Study Type: Preprint: Review Paper
Title: An extensive Review of Sunscreen and Suntan Preparations
Author(s): AK Mohiuddin
Institution(s): Department of Pharmacy, World University of Bangladesh; 151/8, Green Road, Dhanmondi, Dhaka –1205, Bangladesh
Date: April 2019
Abstract: The sunscreen industry is achieving remarkable worldwide prominence by responding to the growing need for skin protection with fast-paced innovation. Increased consumer awareness of the harmful effects of sunlight has fueled the demand for improved photo protection. The need for broad-spectrum protection from both UVA and UVB rays has inspired scientists worldwide to research new cosmetic formulations and delivery systems. More effective sunscreen actives, emollients and novel cosmetic and functional ingredients have been regularly added to the formulator’s repertoire.
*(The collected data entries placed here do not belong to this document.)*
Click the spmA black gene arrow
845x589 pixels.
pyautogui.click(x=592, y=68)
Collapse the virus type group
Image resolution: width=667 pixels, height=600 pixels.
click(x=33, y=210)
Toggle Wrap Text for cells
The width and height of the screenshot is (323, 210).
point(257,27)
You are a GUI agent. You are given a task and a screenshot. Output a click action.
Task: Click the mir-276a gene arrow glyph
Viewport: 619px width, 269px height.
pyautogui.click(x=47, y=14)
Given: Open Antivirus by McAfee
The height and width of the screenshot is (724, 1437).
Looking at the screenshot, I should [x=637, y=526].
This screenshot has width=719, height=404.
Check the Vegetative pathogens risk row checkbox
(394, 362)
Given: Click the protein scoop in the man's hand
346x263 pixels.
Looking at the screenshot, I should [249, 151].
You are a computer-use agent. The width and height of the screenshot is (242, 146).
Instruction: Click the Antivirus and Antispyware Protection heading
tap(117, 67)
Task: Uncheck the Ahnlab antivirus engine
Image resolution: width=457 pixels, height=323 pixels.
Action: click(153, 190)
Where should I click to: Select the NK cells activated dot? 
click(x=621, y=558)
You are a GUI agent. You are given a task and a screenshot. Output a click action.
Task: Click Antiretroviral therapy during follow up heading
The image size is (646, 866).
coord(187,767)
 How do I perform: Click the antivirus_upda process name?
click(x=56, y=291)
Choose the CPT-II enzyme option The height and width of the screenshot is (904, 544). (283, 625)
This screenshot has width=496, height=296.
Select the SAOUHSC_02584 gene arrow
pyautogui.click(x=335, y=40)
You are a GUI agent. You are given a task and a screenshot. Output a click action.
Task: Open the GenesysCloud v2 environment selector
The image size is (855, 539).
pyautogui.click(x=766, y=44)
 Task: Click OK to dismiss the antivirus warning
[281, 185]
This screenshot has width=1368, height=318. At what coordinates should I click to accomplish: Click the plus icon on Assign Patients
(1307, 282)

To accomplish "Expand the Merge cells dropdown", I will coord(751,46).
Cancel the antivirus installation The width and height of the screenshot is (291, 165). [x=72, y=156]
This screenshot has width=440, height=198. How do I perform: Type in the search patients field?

Creativity in innovation has been hindered only by regulatory agencies and patent restrictions worldwide. Familiarity with the current restrictive regulations and patent law infringements has become integral to any research effort attempting to provide improved protection to individuals affected by the sun’s damaging effects. The increasing incidence of skin cancers and photo damaging effects caused by ultraviolet radiation has increased the use of sun screening agents, which have shown beneficial effects in reducing the symptoms and reoccurrence of these problems. Unlike the situation in Europe where sunscreen ingredients are considered under cosmetics guidelines, the FDA is required to define sunscreens as drugs since they are advertised to prevent sunburn and, more recently, the risk of skin cancer. In the USA, the FDA has been regulating this industry since August 25, 1978, with the publication of the Advance Notice of Proposed Rulemaking. Sunscreens are considered drugs and cosmetics and therefore must be governed by the FDA-OTC monograph. With the variety of sunscreen agents used in cosmetic and UV protection products, Australia, Canada, and the European Union (EU) have also developed regulatory protocols on safe sunscreen product use. Unlike the USA though, Australia has approved 34 active sunscreen ingredients and the EU has approved 28 of these ingredients. Current FDA regulations allow labeling of sunscreen products to a maximum of 30þ, despite the many products currently available with numbers as high as 100. From a cosmetic formulation point of view, increasing the SPF number in a product is governed by simple chemical principles.